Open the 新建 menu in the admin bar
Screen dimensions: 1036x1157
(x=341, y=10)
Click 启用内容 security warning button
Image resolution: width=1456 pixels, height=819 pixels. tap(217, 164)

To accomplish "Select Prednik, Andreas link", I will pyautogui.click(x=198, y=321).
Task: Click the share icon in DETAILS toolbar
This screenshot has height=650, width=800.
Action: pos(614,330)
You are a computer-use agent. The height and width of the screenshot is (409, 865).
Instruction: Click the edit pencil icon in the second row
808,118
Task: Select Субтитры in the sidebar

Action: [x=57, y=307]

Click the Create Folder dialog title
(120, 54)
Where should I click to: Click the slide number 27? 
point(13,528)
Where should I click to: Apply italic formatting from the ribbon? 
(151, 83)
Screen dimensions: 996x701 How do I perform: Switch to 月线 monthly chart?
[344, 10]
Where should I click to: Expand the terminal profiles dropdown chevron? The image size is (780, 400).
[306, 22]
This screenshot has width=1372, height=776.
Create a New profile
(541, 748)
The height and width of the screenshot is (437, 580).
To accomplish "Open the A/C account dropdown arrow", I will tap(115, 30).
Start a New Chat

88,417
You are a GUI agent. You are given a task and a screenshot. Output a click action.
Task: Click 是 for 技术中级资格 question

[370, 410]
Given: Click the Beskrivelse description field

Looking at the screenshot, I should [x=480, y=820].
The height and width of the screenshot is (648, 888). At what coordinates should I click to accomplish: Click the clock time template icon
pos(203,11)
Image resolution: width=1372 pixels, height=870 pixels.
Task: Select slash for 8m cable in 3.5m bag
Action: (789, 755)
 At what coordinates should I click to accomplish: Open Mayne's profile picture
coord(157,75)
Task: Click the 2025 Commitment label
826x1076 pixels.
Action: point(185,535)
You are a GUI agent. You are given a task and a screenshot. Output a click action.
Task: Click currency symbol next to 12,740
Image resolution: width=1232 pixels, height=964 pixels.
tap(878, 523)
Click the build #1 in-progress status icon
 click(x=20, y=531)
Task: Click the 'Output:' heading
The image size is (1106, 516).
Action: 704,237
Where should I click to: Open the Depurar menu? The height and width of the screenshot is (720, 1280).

Assignment: Go through the listing and copy each line that includes the string "will".

Reply to the task:
To accomplish "Select Prednik, Andreas link", I will pyautogui.click(x=198, y=321).
To accomplish "Open the A/C account dropdown arrow", I will tap(115, 30).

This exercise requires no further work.